Hello, my name is Rob and I pay for news content.
It’s true, for a long time I’ve been a New York Times digital subscriber — and it’s worth every penny. But that’s where I draw the line, because so far I haven’t found anything else I’m willing to pay for online.
A while back I suggested that I’d sign up for a Times Union digital subscription if it were $.25 per week. Without receiving a tangible product manufactured on the paper’s ultra-modern press, should it really cost any more? If you’ve ever tried doing the crossword on your computer, you know that pencils make a hell of a mess of your screen.
They are getting closer. Look here, they’ve dropped their
pants price to $1 per week:
Alas, the deal is only good for 13 weeks; after that, you’ll pay $4.
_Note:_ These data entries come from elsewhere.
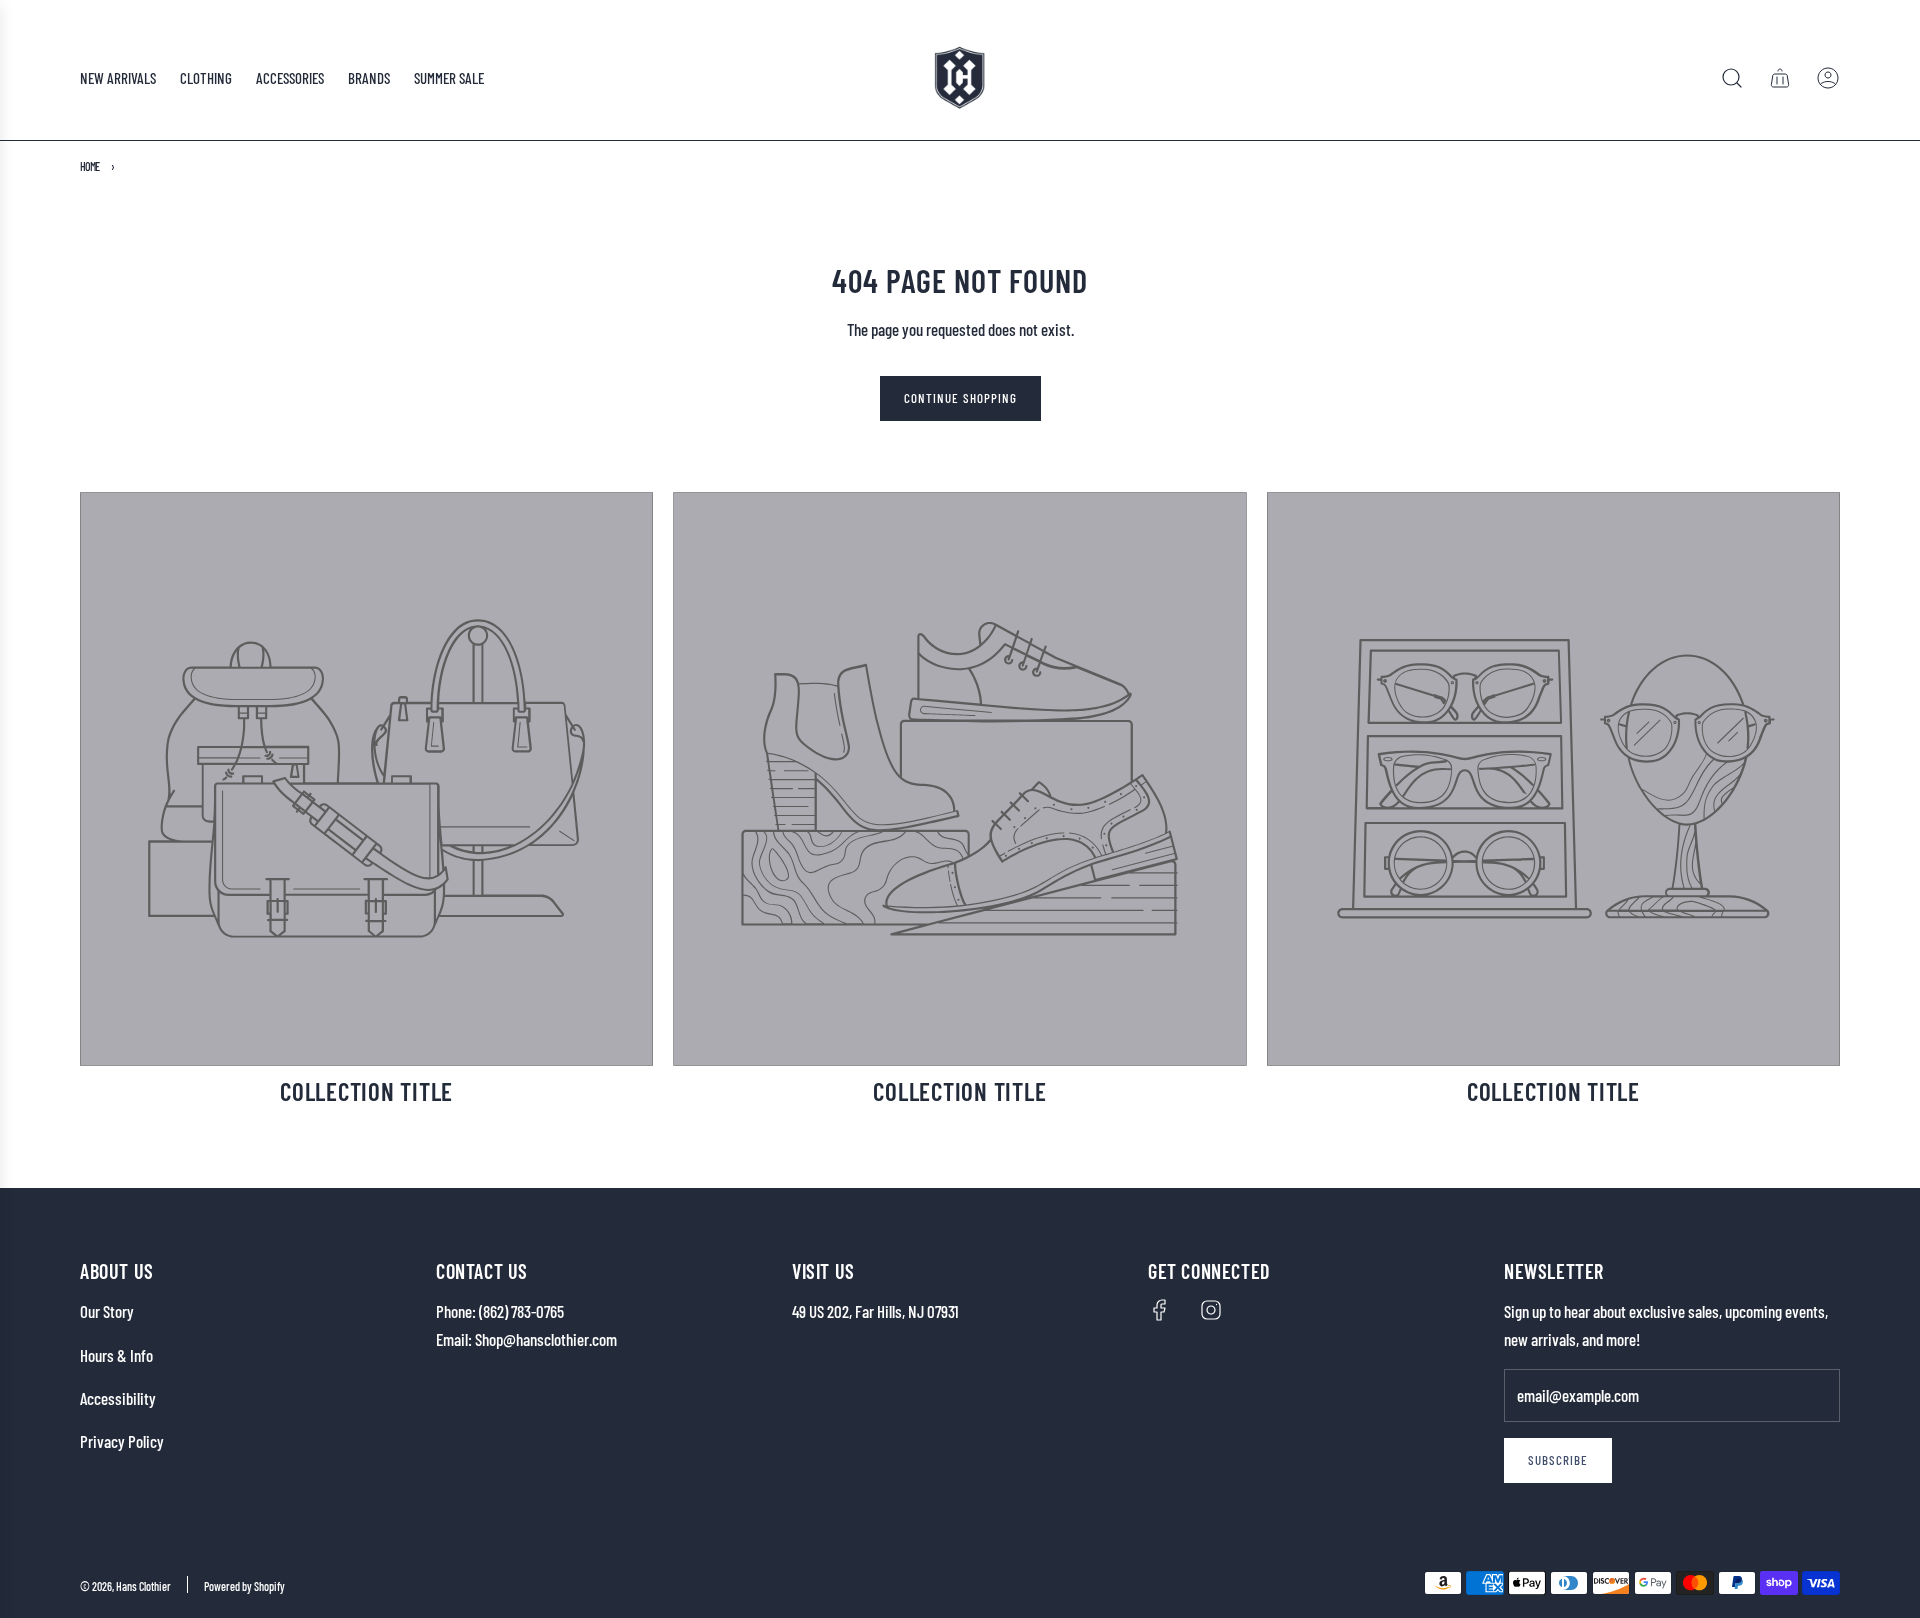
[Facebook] (1160, 1310)
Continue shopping (960, 398)
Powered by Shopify (244, 1586)
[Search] (1732, 78)
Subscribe (1558, 1460)
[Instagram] (1211, 1310)
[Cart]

Here’s the thing, I subscribe (no pun intended) to the broadcast radio and TV model in which I’m paying for your content by way of all the advertising. If anything, the price of your news without a printed product should be dirt cheap.
But Rob, you ask, what about the Times? Good point — but you’re not seriously comparing the two, I hope.
Because I always try to be helpful, here’s a modest proposal: lower your online price to $.25 per week and severely restrict access to your content. If the majority of those who use the product pay at that price, you’ll be rolling in dough. Hell, you might even have enough cash to hand out some raises.